In this project, researchers have developed a well-defined palladium catalyst, inserted in a solid metal-organic framework (MOF). The new catalyst carries out the entire purification process on a single palladium atom linked to another single gold atom, which modifies the activity of the palladium to make it more efficient and selective and thus be able to work in a temperature range of almost 100ºC, instead of the 50ºC range for current catalysts. Furthermore, due to the small pore size of the MOF, unwanted acetylene polymerization processes are controlled.
To unveil the oxidation states of palladium and gold in the MOF, researchers use the NOTOS beamline of ALBA. In particular, X-ray adsorption spectroscopy techniques were carried out and synchrotron light enable to obtain key data for their studies.
These results may have a great industrial impact, since ethylene purification is the second largest reaction worldwide in organic chemistry: bags of all types, containers, pipes... are made of polyethylene, which accounts for about 15% of the almost 400 million tons of plastics produced in 2021.
According to Leyva, "the new catalyst could be used in industrial plants for the purification of ethylene once the scale-up of the synthesis of the material is developed". If this material is too expensive on a kilogram scale (palladium is more expensive than gold), "there are alternatives to prepare the active center of the new catalytic material in other cheaper materials".

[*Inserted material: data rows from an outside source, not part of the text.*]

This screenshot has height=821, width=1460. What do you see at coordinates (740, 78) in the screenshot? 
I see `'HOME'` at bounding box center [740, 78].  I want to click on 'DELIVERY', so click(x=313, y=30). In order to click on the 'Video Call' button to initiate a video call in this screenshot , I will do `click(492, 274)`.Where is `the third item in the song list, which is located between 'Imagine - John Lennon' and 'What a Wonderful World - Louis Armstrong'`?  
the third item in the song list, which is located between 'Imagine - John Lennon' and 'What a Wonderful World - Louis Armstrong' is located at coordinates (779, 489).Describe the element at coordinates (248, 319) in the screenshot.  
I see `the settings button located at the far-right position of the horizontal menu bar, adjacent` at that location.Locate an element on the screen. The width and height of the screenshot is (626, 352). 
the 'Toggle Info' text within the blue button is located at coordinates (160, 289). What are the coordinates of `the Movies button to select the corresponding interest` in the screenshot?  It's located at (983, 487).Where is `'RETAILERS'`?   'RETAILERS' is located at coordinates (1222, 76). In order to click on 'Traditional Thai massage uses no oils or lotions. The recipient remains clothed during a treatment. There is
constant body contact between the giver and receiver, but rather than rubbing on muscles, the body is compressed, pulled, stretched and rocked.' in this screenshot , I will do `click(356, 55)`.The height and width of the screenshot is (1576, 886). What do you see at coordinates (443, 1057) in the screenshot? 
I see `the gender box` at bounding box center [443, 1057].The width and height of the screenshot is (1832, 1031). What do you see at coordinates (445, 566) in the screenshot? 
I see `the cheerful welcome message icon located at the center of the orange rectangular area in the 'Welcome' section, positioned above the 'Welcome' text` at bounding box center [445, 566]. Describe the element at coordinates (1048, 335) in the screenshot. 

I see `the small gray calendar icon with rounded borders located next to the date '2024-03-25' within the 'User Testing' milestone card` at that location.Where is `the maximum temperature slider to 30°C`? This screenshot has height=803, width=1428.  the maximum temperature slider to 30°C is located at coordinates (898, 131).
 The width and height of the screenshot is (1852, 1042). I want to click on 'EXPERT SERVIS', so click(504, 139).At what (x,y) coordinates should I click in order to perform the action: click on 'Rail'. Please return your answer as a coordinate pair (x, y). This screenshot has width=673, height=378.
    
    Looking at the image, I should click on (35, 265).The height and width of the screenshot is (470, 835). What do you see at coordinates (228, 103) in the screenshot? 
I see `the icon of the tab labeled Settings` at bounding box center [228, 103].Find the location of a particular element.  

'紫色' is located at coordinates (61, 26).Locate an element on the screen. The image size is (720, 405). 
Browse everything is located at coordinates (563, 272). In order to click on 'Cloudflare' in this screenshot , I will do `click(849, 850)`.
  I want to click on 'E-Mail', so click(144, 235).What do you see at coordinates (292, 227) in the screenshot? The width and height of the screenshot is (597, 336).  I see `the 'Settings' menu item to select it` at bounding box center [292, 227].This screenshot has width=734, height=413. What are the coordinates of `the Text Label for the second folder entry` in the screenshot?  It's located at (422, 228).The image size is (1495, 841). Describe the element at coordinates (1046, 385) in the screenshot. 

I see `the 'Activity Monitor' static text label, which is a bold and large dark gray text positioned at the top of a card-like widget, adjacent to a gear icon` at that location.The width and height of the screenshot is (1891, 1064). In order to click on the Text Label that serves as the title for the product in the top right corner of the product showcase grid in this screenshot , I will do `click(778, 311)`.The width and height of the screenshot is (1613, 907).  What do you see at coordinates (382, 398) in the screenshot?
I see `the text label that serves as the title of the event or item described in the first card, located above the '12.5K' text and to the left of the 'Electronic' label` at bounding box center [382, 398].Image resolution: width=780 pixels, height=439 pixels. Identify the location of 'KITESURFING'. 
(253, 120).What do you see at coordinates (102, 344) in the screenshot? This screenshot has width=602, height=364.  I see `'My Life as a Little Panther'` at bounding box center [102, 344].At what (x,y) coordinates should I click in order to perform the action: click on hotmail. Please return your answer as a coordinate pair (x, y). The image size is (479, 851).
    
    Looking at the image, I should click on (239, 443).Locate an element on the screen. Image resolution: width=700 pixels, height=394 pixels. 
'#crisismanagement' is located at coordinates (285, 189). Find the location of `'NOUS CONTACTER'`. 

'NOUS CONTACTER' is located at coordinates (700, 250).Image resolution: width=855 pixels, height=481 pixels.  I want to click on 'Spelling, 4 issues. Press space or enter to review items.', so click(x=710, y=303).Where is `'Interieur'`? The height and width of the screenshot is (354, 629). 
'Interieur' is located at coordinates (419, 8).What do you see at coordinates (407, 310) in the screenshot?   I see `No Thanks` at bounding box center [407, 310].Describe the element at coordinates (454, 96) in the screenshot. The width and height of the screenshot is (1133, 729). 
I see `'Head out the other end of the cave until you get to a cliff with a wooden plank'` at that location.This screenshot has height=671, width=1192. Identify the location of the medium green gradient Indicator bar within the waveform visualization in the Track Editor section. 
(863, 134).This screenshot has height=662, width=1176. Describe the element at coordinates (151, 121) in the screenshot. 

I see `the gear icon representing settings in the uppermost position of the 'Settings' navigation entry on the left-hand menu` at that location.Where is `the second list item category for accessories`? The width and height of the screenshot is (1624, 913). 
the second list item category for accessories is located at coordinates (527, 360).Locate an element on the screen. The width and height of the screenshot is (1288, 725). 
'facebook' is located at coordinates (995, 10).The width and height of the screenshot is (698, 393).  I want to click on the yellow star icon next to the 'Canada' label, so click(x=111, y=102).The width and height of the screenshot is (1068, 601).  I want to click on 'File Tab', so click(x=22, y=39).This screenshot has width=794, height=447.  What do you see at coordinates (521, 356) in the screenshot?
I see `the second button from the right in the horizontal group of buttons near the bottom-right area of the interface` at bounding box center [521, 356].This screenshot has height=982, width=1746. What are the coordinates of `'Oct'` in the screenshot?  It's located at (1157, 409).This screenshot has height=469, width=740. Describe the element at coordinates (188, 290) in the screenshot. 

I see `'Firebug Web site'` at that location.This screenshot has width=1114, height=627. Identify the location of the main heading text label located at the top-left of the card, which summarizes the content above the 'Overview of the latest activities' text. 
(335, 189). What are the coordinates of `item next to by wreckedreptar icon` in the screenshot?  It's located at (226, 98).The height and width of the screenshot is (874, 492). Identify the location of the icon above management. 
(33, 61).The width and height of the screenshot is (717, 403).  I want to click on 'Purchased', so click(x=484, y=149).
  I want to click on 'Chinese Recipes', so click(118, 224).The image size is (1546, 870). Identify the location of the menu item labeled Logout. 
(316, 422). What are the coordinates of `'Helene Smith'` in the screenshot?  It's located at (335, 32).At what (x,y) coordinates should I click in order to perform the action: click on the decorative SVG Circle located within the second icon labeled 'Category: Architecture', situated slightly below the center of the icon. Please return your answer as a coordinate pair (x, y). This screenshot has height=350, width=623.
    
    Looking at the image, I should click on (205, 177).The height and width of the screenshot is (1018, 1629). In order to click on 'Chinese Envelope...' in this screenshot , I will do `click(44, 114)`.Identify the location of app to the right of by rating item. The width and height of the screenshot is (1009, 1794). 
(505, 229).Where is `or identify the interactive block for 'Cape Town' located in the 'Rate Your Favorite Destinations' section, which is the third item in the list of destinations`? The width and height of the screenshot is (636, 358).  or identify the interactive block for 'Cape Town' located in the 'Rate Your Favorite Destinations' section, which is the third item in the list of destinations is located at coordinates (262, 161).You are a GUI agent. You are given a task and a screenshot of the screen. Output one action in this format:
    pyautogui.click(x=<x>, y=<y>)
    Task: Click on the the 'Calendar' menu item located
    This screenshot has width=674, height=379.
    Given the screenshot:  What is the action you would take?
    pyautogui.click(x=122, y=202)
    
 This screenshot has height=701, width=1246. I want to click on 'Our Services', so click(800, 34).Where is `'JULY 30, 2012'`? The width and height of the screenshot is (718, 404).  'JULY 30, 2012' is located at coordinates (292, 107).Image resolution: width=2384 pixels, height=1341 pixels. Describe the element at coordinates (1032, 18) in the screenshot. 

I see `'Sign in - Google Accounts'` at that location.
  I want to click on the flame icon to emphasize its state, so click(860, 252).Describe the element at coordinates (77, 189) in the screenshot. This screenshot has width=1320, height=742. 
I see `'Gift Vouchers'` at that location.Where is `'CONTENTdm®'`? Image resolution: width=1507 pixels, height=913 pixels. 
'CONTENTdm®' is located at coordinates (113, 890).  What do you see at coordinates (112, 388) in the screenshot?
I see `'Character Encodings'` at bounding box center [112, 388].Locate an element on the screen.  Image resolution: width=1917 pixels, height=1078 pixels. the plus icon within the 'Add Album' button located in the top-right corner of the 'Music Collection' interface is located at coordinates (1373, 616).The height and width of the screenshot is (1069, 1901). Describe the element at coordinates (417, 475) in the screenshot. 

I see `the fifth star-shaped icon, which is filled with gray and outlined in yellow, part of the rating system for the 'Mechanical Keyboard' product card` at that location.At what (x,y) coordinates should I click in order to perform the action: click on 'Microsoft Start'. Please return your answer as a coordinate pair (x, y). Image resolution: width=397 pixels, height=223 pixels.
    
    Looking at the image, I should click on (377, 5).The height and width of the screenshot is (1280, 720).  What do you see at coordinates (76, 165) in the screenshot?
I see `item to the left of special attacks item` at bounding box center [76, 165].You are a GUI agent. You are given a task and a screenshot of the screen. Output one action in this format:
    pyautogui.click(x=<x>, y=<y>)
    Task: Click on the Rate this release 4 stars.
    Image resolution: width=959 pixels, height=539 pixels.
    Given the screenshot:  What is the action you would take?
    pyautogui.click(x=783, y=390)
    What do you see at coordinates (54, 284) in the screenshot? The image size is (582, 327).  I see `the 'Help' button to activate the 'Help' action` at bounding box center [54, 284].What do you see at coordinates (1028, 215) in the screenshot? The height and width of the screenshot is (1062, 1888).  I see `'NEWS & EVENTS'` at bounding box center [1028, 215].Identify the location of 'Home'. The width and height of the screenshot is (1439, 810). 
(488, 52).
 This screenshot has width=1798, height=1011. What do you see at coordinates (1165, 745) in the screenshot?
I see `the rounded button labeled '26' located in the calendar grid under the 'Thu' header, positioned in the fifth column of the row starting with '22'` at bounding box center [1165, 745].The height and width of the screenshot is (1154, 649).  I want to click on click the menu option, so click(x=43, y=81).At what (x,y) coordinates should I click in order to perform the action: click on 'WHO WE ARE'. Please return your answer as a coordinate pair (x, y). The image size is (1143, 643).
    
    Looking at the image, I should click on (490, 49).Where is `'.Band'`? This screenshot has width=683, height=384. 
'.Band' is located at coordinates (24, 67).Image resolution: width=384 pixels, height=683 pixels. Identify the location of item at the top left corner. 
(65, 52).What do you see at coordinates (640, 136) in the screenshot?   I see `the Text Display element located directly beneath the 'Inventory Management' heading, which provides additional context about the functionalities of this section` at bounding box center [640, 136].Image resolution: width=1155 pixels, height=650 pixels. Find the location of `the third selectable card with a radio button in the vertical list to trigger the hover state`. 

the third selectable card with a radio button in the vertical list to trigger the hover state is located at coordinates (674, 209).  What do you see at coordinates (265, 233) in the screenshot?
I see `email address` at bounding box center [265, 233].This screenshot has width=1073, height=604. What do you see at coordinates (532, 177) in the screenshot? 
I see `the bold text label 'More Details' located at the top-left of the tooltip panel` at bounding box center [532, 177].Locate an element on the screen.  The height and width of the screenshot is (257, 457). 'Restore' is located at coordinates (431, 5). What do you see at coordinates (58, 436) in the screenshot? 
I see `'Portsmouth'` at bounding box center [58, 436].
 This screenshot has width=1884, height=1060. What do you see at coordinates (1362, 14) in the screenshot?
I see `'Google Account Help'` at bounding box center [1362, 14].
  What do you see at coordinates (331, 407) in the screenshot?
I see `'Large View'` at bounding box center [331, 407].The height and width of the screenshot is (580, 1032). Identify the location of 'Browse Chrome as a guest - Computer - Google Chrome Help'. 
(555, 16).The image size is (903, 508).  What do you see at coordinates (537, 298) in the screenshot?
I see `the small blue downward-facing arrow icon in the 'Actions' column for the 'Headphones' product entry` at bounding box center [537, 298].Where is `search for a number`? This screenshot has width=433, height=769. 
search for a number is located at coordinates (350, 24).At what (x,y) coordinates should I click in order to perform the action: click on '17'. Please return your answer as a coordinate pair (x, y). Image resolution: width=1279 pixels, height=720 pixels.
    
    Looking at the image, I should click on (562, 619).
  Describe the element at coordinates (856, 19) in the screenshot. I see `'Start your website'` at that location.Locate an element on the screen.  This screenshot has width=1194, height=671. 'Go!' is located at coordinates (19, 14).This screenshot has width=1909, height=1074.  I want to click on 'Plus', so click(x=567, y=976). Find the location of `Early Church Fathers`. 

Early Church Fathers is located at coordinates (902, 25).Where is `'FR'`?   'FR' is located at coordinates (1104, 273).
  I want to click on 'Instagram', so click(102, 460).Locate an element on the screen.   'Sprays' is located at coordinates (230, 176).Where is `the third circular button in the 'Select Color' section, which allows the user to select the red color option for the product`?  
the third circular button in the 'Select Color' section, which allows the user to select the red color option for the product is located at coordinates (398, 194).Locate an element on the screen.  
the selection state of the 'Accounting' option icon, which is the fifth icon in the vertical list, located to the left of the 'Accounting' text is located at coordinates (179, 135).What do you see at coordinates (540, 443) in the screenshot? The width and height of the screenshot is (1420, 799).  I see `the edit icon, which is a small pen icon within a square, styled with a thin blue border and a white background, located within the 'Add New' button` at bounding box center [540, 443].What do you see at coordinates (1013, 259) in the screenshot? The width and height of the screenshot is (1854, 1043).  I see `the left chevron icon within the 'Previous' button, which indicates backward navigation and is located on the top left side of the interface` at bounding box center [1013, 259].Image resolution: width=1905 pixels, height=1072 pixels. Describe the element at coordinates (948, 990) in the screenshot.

The project lead by the ITQ is a collaboration among the Instituto de Ciencia Molecular (ICMOL) from the Universitat de València, the Universidad de Cádiz, the Universitá della Calabria and the ALBA Synchrotron. The new catalyst has been patented by its inventors through a patent that describes the synthesis of the new MOF material and its excellent catalytic activity in the hydrogenation reaction of acetylene in ethylene streams. The co-ownership of this patent corresponds to the CSIC, the UPV and the UV, in an example of collaboration between different research institutions.